◆ **DATA EXTRACTS**

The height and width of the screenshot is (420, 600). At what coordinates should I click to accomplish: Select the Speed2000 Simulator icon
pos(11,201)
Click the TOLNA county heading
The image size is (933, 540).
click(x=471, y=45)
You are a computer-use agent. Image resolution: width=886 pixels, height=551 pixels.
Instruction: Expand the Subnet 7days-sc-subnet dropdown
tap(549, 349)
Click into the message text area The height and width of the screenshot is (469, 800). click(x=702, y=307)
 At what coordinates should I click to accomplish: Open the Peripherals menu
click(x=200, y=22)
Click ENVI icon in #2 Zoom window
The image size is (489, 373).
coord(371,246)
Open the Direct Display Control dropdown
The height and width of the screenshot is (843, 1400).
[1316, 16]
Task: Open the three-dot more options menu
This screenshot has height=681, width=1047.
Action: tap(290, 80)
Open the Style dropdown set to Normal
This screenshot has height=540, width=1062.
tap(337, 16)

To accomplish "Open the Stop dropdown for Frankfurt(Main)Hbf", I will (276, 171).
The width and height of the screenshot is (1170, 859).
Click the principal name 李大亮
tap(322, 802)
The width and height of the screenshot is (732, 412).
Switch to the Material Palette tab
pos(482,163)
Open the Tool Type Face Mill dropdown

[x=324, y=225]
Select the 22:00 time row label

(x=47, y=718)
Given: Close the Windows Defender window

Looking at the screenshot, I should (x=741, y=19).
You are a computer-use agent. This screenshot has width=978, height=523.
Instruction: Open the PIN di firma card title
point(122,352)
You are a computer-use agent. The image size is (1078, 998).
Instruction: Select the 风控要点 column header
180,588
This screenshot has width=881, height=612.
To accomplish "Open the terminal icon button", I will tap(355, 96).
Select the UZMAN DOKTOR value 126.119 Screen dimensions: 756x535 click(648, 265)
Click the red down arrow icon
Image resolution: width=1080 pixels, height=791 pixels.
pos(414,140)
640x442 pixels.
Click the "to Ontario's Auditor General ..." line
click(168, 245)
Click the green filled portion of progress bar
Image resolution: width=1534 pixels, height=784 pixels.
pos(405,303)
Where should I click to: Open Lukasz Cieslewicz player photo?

◆ **HOW TO COMPLETE THIS TASK**
Say how many lines in the data above contain the string "computer", and give no other output.

◆ **RESPONSE BOX**
3